- Today we're going to work with classes and and arrays of objects. Together, we'll define a custom class and use it to make an interactive animating display.
- For homework, customize the program by handling at least one additional mouse event and two other key events.
- Hints:
- Event handling. Unlike last week, do not use
noLoop()
which will stop the animation. Your rendering (drawing) should remain state-driven and not in the event handler functions.
- This is due no later than Tuesday, October 29th, before our next after-fall-break lab.
- Add comments to reflect your name, the date, what the program does and how to use it; e.g. what mouse and key events are handled.
- Submit on Moodle.
- Pick up a 10K resistor, an RGB LED, and a speaker. We'll use these in today's labs, please add them to your kit.
- RGB LED: Work through https://learn.adafruit.com/adafruit-arduino-lesson-3-rgb-leds/ Modify the program to cycle through the Vassar color palette as described in the Vassar Visual Style Guide. Show either me or Elias when you have finished.
- SPEAKER: Open File/Examples/Digital/tone-melody. You'll notice the frequencies are being sent to pin 8. Change that to pin 11, by adding a global definition line as follows to the beginning of the code:
const int speakerPin = 11;
- Then replace the hard-coded 8's with speaker pin in the
tone
and noTone
calls. - Can you play another melody—something very short? For reference; middle c is c4, high c is c5, etc... You may pair up on this exercise.
- PHOTO CELL: Work through the photocell tutorial at https://learn.adafruit.com/photocells/overview. If your circuit is wired correctly; as you cover the photocell, the LED will grow brighter.
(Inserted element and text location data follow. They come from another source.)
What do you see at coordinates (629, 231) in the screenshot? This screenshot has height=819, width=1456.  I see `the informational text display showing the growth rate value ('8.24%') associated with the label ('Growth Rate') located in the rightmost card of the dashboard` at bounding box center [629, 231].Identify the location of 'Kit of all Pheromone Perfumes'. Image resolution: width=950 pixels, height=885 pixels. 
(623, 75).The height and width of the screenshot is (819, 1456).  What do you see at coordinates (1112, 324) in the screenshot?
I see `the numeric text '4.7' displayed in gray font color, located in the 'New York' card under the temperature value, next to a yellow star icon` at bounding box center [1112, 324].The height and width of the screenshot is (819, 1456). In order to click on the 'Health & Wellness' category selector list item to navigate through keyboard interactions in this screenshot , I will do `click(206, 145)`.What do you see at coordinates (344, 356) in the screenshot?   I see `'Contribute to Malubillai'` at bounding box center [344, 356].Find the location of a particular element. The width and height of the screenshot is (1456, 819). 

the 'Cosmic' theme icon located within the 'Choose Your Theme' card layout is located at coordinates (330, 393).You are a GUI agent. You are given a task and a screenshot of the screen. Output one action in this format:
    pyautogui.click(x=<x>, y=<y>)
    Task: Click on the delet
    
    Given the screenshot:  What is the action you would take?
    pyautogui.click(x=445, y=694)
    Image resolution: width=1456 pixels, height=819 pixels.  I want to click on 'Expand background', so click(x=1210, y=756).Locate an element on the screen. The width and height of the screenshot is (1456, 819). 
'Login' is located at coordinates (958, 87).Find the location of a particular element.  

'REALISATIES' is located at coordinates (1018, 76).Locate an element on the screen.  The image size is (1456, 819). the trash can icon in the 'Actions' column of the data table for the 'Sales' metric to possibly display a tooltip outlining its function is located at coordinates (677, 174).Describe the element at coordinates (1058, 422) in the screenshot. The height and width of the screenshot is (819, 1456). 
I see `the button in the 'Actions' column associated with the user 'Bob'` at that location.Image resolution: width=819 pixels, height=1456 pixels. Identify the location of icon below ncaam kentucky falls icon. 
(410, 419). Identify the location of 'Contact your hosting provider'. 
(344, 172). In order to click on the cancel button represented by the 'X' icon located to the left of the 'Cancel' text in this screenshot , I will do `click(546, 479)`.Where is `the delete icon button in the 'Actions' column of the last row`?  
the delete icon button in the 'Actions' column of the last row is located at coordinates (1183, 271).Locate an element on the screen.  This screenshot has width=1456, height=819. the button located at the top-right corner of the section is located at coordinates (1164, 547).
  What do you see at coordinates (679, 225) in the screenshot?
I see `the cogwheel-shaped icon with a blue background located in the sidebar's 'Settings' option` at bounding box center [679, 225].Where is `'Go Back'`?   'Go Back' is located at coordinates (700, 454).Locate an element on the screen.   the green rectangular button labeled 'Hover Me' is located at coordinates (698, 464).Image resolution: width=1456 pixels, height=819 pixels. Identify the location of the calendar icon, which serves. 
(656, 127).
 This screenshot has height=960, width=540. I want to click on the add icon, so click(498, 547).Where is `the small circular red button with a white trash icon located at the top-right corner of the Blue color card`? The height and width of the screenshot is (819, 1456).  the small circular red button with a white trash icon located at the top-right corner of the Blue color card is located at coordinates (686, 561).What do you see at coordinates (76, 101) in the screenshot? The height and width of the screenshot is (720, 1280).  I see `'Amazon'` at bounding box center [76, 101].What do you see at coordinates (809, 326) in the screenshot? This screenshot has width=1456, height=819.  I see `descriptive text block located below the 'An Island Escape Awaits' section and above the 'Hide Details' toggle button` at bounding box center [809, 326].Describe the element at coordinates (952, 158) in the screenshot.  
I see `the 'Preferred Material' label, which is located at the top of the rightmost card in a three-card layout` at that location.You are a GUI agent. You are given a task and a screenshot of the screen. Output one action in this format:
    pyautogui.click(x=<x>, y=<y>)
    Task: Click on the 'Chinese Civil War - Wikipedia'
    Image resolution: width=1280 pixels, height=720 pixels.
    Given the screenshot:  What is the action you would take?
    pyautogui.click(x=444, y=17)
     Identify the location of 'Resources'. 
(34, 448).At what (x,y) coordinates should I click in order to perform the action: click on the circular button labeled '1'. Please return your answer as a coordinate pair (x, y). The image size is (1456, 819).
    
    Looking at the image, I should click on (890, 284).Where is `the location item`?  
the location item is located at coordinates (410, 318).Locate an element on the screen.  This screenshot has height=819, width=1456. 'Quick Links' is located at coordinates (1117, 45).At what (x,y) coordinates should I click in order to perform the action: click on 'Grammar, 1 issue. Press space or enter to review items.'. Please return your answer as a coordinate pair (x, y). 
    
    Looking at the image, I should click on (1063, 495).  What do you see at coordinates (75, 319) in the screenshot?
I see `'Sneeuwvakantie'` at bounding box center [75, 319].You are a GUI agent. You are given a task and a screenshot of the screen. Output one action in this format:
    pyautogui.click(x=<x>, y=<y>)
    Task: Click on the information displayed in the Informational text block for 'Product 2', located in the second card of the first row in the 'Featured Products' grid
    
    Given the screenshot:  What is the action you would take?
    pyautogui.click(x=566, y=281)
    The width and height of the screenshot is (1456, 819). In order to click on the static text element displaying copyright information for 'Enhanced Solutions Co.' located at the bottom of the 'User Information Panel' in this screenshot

- Notice this line of code:
map(photocellReading, 0, 1023, 0, 255);
- That maps values from 0-1023 to 0-255. The reality is that we rarely see the whole 1024 possible values. Look at the serial monitor and see what range of raw values you see. It will be different for each photocell and the light interacting with your Metro. In my office during the day, I saw values from 620-970.
map(photocellReading, 600, 999, 0, 255);
- By changing the map call as shown above, I saw a much greater range on the red LED. Customize the line for your Metro.
- Can you think of a way you could calibrate the program in a more elegant fashion? If you have time implement it.